### Quoted passage:

Issue
I have to change my custom defined spring properties (defined via @ConfigurationProperties beans) during runtime of my Spring Boot application.
Is there any elegant way of doing this using Spring Cloud Config?
I don't want to use an external application.properties in a git repository (as the spring boot application gets shipped to customers and I dont' want to create a git repository for everyone of them).
I just want to access and change the local application.properties (the one in the classpath, located in src/main/resources) file in my Spring container or (if thats not possible) in the Spring Cloud Config Server, which I could embed into my Spring Boot app. Is that possible somehow?
BTW: The goal is to create a visual editor for the customers, so that they can change the application.properties during runtime in their spring boot app.
Solution
It actually is possible and in the end quite easy to achieve. It just took me a whole day to get all the information together. Maybe this helps someone:
You basically just need Spring Actuator, but for a certain endpoint, you also need the spring cloud dependency. (to make Post requests to the /env endpoint of Spring Actuator)
To alter your config at runtime, just add the following to your application.properties:
management.endpoints.web.exposure.include: env,refresh
management.endpoint.env.post.enabled: true //this property is only available when spring cloud is added as dependency to your project
If you (like me) don't need the feature of an externalized config, then you also have to add the following (otherwise, your Spring app will not start and throw an error that some config is missing)

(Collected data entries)
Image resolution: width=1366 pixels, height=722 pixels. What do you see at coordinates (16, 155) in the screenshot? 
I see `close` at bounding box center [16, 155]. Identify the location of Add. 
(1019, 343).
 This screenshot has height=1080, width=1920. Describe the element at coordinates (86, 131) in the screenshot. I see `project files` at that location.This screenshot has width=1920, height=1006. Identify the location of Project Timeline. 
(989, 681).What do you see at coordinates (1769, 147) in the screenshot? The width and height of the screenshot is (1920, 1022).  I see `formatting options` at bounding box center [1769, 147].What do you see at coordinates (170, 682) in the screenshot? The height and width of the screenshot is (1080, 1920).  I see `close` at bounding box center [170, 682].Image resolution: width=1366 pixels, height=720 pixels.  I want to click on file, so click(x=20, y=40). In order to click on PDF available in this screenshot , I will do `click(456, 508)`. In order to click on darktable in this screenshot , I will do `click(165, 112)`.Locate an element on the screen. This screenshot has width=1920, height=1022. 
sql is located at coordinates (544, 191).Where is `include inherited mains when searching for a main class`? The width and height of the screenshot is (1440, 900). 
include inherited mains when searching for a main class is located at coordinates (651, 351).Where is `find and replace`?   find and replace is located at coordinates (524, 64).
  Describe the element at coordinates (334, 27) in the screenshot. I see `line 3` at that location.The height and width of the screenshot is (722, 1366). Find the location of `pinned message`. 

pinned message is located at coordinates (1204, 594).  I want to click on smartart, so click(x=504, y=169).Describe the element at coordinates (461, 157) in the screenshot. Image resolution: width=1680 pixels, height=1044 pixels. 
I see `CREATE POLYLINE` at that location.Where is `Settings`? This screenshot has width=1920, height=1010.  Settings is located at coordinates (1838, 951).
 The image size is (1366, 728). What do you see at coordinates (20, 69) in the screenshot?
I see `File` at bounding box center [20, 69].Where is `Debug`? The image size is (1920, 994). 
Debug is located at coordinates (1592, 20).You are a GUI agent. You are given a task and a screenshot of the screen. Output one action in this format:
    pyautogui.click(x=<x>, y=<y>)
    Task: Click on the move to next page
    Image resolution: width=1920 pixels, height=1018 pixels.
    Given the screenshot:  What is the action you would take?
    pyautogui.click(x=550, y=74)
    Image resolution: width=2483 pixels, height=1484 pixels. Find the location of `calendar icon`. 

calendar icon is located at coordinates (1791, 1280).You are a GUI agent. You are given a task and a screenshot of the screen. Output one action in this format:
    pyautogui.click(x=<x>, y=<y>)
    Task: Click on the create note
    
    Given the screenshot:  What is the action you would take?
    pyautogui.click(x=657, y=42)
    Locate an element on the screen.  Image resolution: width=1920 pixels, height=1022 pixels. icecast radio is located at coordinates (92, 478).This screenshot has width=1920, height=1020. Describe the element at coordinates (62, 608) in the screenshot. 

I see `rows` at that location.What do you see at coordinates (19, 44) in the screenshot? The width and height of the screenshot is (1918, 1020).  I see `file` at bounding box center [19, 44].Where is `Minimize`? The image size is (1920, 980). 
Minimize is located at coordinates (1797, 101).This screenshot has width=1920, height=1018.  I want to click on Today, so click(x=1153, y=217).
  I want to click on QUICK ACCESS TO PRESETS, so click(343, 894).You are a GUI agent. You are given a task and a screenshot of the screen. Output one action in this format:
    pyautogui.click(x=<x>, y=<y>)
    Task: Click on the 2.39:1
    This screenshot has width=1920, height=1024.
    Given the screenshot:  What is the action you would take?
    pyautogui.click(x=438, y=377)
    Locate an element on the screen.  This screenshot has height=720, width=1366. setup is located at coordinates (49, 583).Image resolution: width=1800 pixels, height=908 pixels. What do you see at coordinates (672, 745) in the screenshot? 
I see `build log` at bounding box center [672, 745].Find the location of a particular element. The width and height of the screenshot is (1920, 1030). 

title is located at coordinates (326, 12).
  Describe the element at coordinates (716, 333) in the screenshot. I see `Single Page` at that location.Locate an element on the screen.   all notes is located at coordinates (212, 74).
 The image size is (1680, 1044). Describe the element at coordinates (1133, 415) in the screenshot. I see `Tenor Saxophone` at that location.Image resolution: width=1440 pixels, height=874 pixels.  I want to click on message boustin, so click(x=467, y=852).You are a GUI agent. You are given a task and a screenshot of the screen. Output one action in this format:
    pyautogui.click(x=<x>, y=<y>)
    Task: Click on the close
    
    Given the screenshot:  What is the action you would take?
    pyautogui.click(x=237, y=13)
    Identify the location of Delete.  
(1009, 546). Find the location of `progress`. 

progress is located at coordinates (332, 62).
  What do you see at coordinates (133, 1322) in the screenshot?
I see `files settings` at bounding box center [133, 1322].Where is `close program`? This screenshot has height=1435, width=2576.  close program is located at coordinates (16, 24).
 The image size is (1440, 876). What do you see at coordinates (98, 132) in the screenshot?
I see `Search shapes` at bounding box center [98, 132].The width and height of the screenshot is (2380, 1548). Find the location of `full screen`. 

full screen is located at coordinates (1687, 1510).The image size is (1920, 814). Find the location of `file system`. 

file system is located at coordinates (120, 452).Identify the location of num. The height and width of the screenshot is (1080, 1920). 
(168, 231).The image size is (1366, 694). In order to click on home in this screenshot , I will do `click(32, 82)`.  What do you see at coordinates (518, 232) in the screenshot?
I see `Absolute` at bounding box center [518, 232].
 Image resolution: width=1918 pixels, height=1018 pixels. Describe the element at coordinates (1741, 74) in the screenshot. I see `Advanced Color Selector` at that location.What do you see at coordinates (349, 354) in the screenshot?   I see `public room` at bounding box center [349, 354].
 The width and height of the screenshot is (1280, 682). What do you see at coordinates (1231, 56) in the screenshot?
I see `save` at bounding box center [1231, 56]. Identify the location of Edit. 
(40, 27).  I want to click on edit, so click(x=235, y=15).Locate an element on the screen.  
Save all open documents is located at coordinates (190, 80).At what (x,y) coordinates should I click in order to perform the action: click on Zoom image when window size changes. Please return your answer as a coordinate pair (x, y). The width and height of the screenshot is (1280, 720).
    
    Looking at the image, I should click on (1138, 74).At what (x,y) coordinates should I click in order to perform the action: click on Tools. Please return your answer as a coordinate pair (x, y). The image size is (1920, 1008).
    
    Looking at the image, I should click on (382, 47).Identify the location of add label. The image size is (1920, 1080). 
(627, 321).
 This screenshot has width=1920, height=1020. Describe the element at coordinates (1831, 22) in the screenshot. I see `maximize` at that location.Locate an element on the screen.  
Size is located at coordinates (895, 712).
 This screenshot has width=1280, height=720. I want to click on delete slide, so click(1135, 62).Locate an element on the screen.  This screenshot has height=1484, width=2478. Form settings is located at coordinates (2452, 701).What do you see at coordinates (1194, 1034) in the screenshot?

### Directions:
A - Summarize the Spring configuration post in two sentences.
B - From the Spring configuration post, reproduce word for word the passage starting at "I don't want" and ending at "that possible somehow?".

### Task results:
A - The author needs to change custom Spring properties defined via @ConfigurationProperties beans while a Spring Boot application runs, without keeping an external application.properties in a git repository, so that customers can edit the properties through a visual editor. According to the solution, this takes Spring Actuator plus the Spring Cloud dependency, with application.properties set to expose the env and refresh endpoints and to enable posts to the env endpoint.

B -
I don't want to use an external application.properties in a git repository (as the spring boot application gets shipped to customers and I dont' want to create a git repository for everyone of them).
I just want to access and change the local application.properties (the one in the classpath, located in src/main/resources) file in my Spring container or (if thats not possible) in the Spring Cloud Config Server, which I could embed into my Spring Boot app. Is that possible somehow?